St. Raymond of Peñafort Catholic Church

Springfield, VA

This Tuesday is the 4th of July, when we Americans celebrate

         our independence from Great Britain in 1776.

But really, we celebrate much more than this:

         We celebrate the birth of our nation,

a nation that was, as Abraham Lincoln once famously said,

“conceived in liberty.”

Liberty—it is a glorious thing.

And since its founding, America has been a brightly shining light of “liberty”

and rightly so.

But, if we’re honest with ourselves,

even the most patriotic Americans have to admit

that our defense and practice of true liberty

has not always been what it should have been.

We can think of scores of examples of this failure.

Of course, perhaps what first comes to mind is the terrible enslavement

for over four score and seven years of so many Black Americans:

There was no liberty there.

But most people forget another abuse of liberty

that has reared its ugly head all too often in our nation’s history,

from our nation’s founding to today:

That is, the abuse of the religious liberty, especially against Catholics.


It wasn’t so long ago that many Protestants in America questioned whether

         the loyalty of Catholics to the pope

         would interfere with our loyalty to America.

After all, just 160 years ago the Pope was absolute sovereign of the Papal States,

         which included a third of all Italy,

         and even today he’s sovereign of the Vatican City State.

More importantly, he commands the obedience before God

         of over a billion Catholics worldwide.
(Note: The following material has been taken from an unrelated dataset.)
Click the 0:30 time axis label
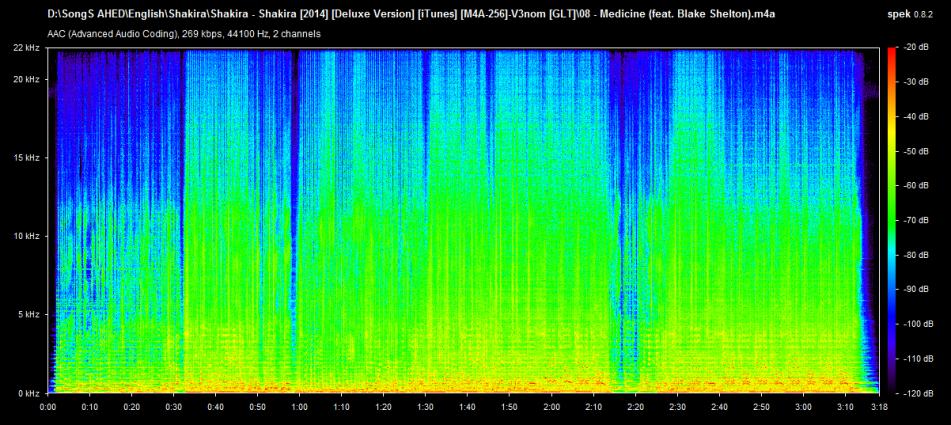 [x=174, y=407]

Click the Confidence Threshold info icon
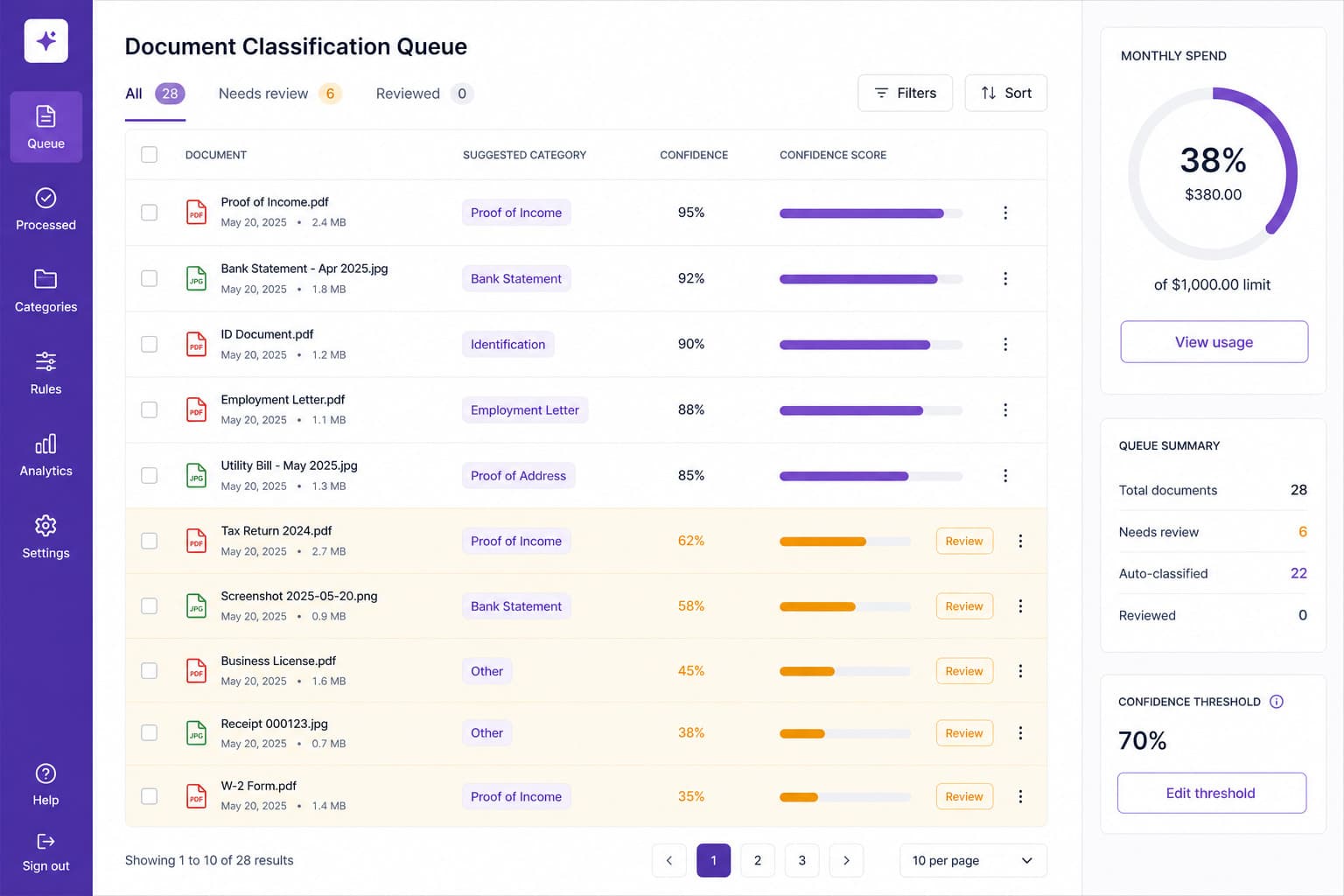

But there was never a need to worry

because the doctrine of our Catholic faith tells us that

         our obedience to the pope is only related to papal teachings

         on matters of Faith and Morals,

         as well as internal Church disciplinary matters.

But it does not extend to particular matters of prudential judgment.

So that, while the pope may teach that

         we have a moral obligation to care for the poor,

         he has no authority to tell us that we have to do so

         using a particular program or by voting for a particular politician.

He can propose particular solutions,

         and we should respectfully consider them,

         but Catholics are not bound to obey them.

So, it’s almost impossible that there would ever be a conflict

         between our loyalties to America and to the pope.

Even so, this wasn’t always understood by Protestant Americans,

         who have always formed the vast majority of our nation’s population.

So, when immigrants from the Catholic countries of Europe

         immigrated to America, especially in the 1700s, 1800s, and early 1900s,

         they were often held in suspicion because they were Catholic.

So much so, that political movements like the “Know Nothings”

                  rose up to try to oppress Catholics,

         and laws like the so-called “Blaine laws” tried to close Catholic schools,

                  to force Catholic children

                  into the Protestant mainstream of public education.

And while Catholics fought these oppressive efforts,

         and kept their Catholic identity and their schools,

         they were not unmoved by the oppression.

So you saw Catholics send their kids to Catholic schools

         and go to Sunday Mass and pray the Rosary daily,

         but then also strive to be more American

                  than George Washington and Betsy Ross,

         bending over backwards to show their loyalty to America.

So much so, that when Catholic John F. Kennedy ran for president in 1960,

         he felt obliged to go before a group of Protestant ministers,

         the Greater Houston Ministerial Association,

         and say:

         “I believe in an America

                  where the separation of church and state is absolute,

                  where no Catholic prelate would tell the president

                           (should he be Catholic) how to act,

                  …where no public official either requests or accepts

                           instructions on public policy from the Pope…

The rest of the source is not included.